North Korean Mystery

By Jim Hoagland
Sunday, October 7, 2007

Two big questions hang over the new agreement to contain North Korea's nuclear weapons program at its current level -- whatever that level is.

Why has a secretive government addicted to power politics and flexing its military muscles abruptly turned to negotiations and peaceful compromise?

And why is North Korea doing the same?

The Bush administration, of course, cannot match Kim Jong Il's regime in paranoia, bellicosity and information control, although this White House seems at times to have been tempted to try. Other countries know next to nothing about Pyongyang's motivations, intentions or even its ability to carry out any agreement it makes.

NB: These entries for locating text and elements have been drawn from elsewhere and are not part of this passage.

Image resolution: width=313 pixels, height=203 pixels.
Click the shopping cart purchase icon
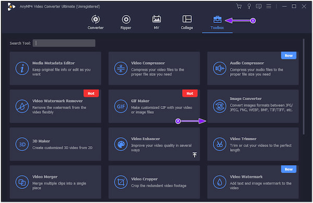click(x=239, y=6)
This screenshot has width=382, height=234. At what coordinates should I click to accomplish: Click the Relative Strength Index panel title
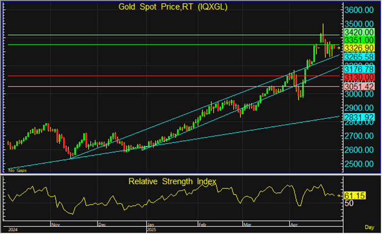(172, 181)
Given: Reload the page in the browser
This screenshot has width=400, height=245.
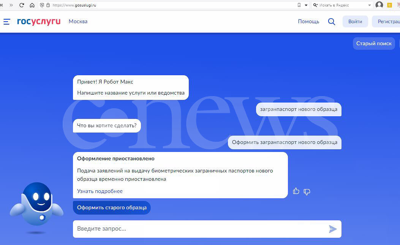Looking at the screenshot, I should tap(22, 5).

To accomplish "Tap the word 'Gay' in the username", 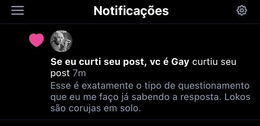I will (180, 62).
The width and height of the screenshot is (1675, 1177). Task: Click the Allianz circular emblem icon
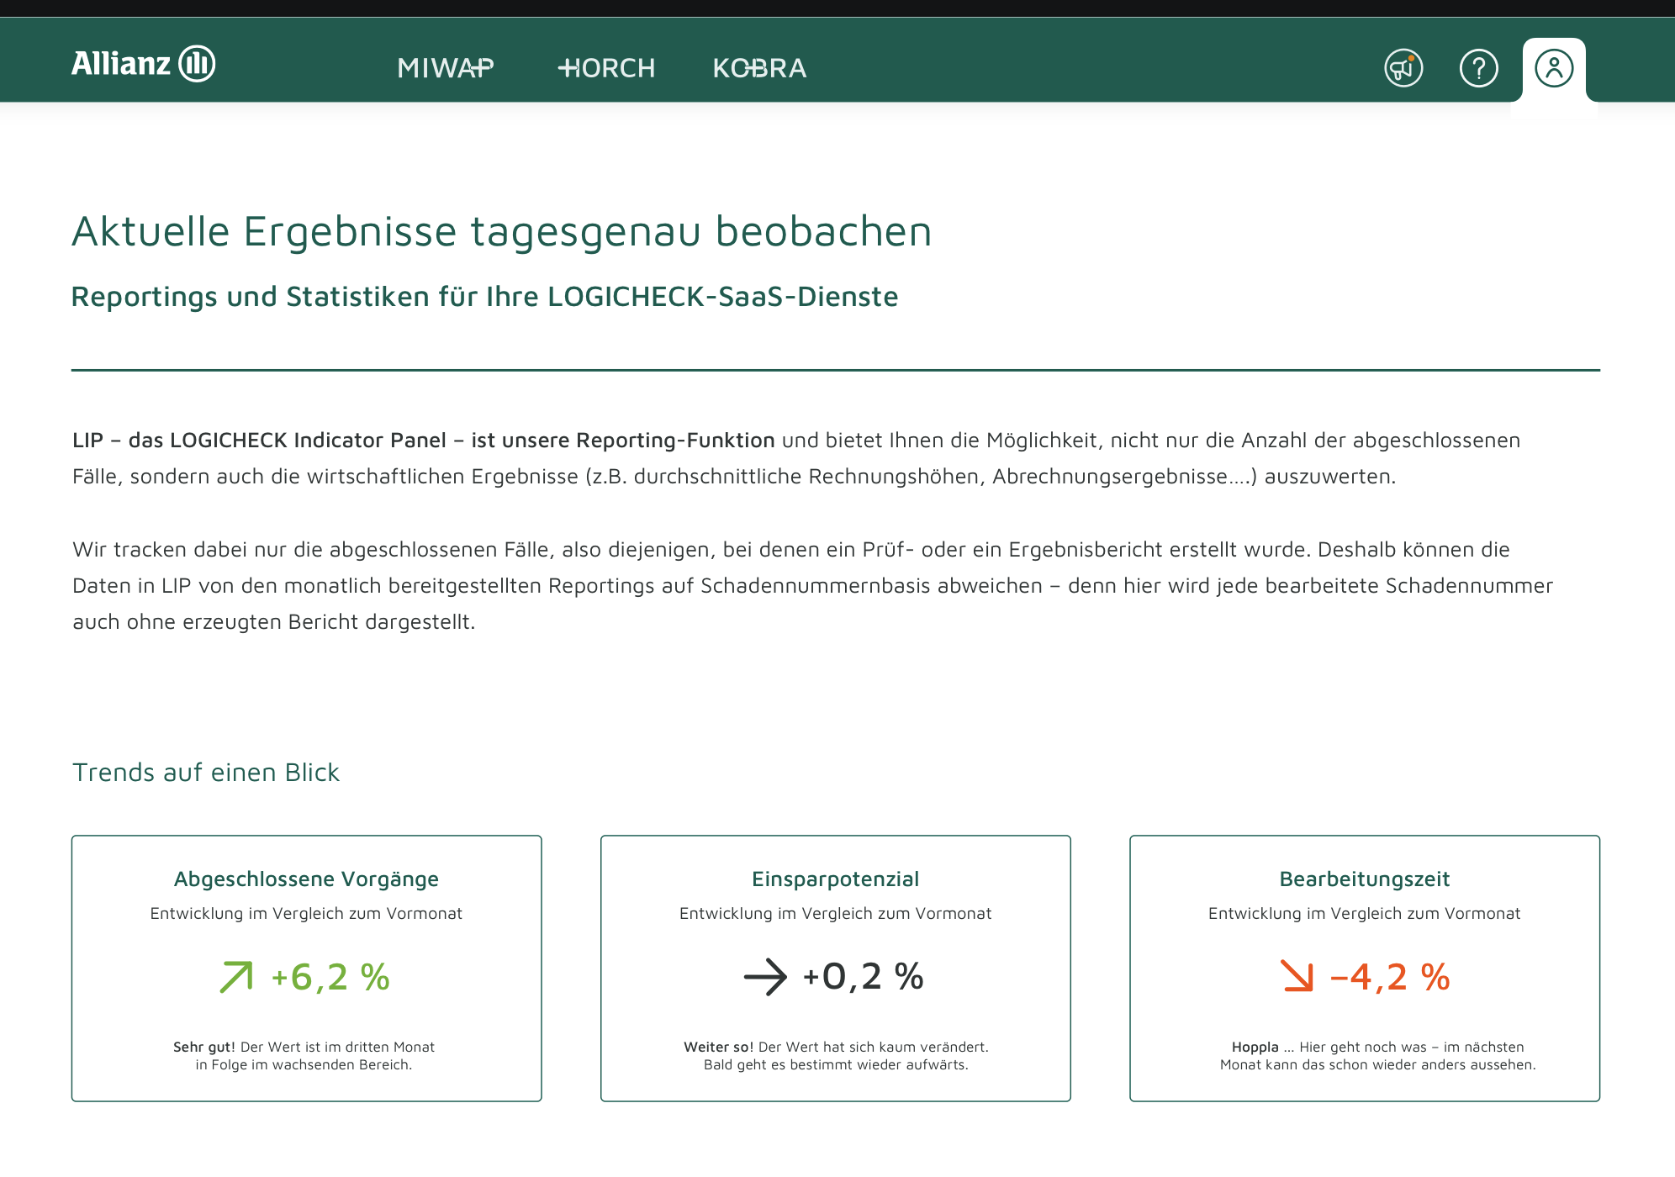coord(198,64)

This deepens the Washington end of this great strategic mystery: Why is President Bush accepting the promises of a regime he has regularly excoriated -- at a time when officials in his administration make a credible case that North Korea has just been caught helping Syria with nuclear technology?

North Korea's desperation as its economy implodes and its people starve is clearly part of the answer. Pyongyang's plight has helped U.S. negotiator Christopher Hill get an agreement that he believes can be verified and enforced. Timing is also everything for Bush, who is reaching for diplomatic successes before his presidency ends.

There are months of quibbling ahead over the differences between "disabling" and "dismantling" North Korea's plutonium production facilities and other points in the agreement. But Hill appears to have pulled the hermit nation of North Korea into an international process that carefully calibrates risks and rewards on both sides.

A crucial provision of the six-nation accord announced in Beijing on Wednesday requires Pyongyang to declare the extent of its weapons-grade plutonium stockpile, including the amount it used in a nuclear test last year.

U.S. officials have estimated that North Korea could make 10 to 12 bombs from its existing stockpile. But the actual number is smaller -- perhaps half as many -- according to the intelligence service of one major Asian nation. A significant revision downward in U.S. intelligence estimates of North Korea's nuclear threat could explain the Bush administration's more relaxed view of Pyongyang in recent months.

But the more significant change in attitude has come from Pyongyang toward Washington, according to diplomats involved in the talks, which also included China, Japan, Russia and South Korea.

A key moment came when North Korea agreed to an international inspection last month to determine how its main nuclear complex at Yongbyon should be disabled -- and asked Hill to have the United States rather than the United Nations carry out that intrusive inspection.

A U.S.-led inspection would have much more credibility in Washington, the North Koreans indicated. They also want to move quickly -- that is, while Bush is still in office and can presumably beat back Republican opposition to the agreement.